4. Experimental Platform for Rolling Bearing Failure in Agricultural Machinery

The rolling bearing failure experimental platform constructed in this paper mainly consisted of a three-phase asynchronous motor (Model:YE3-100L2-4, Manufacturer: Zhejiang Jinsu Electric Motor Co., Ltd., Taizhou, China), gearbox reducer (Model:JZQ250, Manufacturer: Shandong Zibo Xinyuan Machinery Co., Ltd., Zibo, China), data acquisition card (Model:YE6231, Manufacturer: Jiangsu Lianeng Electronics Technology Co., Ltd., Yangzhou, China), frequency converter (Model:G7R5/P011T4, Manufacturer: Zhejiang Xintuo New Energy Co., Ltd., Yueqing, China), piezoelectric acceleration sensor (Model:CAYD051V, Manufacturer: Xiamen Nair Electronics Co., Ltd., Xiamen, China), and other components [23]. The flow of the test program is shown in Figure 7. Following the flow chart, the rolling bearing fault diagnosis experimental platform was constructed, and a photograph of the completed fault diagnosis platform is shown in Figure 8.

A total of four fault states and one normal state were set on the rolling bearing fault test platform, namely, the inner ring fault, cage fracture fault, outer ring fault, rolling element fault, and a normal state. The fault form of each state is shown in Figure 9. The data settings are shown in Table 2.
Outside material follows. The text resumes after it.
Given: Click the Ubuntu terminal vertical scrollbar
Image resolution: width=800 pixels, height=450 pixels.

For each of the five rolling bearing states, the sampling frequency was set to 6 kHz, with 1000 groups of samples, for a total of 5000 groups. Each group of samples had 1024 sampling signal points. The sample groups were divided into a training set, validation set, and test set in a ratio of 7:2:1, i.e., 3500 groups for the training set, 1000 groups for the validation set, and 500 groups for the test set. The specific division is shown in Table 3.

5. Results and Discussion

5.1. Vibration Signal Denoising Analysis

This study uses the SVD-EDS method to denoise. A specific analysis follows. As shown in Figure 10, the singular-value curve changed significantly after the 30th order, and the decline rate slowed down significantly. This transition was subtle and therefore required further analysis by means of energy difference spectroscopy. As shown in Figure 11, the energy difference spectrum provided a more explicit order identification. At the 30th order, a distinct peak signal can be observed, indicating a sudden change. This indicates that the useful signal and noise were separated at this point. The singular values before order 30 correspond to useful signals, and the singular values after that are mainly noise.
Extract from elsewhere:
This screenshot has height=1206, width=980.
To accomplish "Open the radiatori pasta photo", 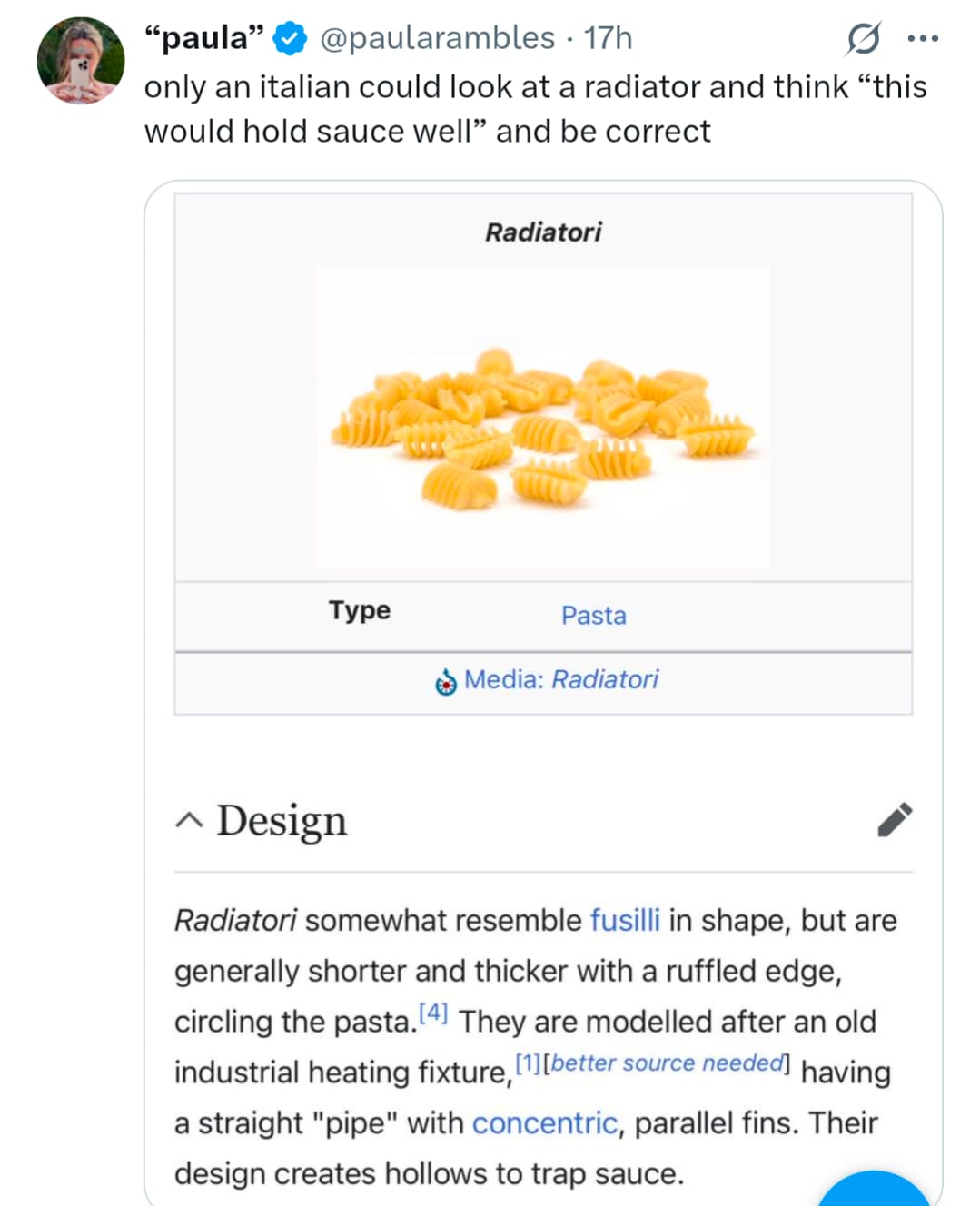I will 543,418.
As shown in Figure 12. Signals reconstructed using the first 30 singular values show better periodicity and readability. The processed data (shown in red) have a clearer signal and less noise than the original data (shown in blue). This enhancement validates the effectiveness of using order 30 for signal reconstruction.

In summary, using the SVD-EDS, the optimal order of vibration signal denoising for rolling bearings was determined to be 30. This significantly improved the clarity of useful signals and was a reliable signal-processing method.

5.2. GST 2D Graph Conversion

GST was used to convert the vibration signals denoised via SVD and EDS into two-dimensional time–frequency graphs, as shown in Figure 13.

5.3. Fault Diagnosis Results

5.3.1. Fault Diagnosis Model Analysis

The method used in this study was tested on the Pytorch deep learning framework on a Windows 10 system. The optimizer selected is AdamW, and cosine annealing was chosen as the learning rate adjustment strategy. Figure 14 shows the iterative changes in the accuracy and loss of the proposed method on the training and validation sets.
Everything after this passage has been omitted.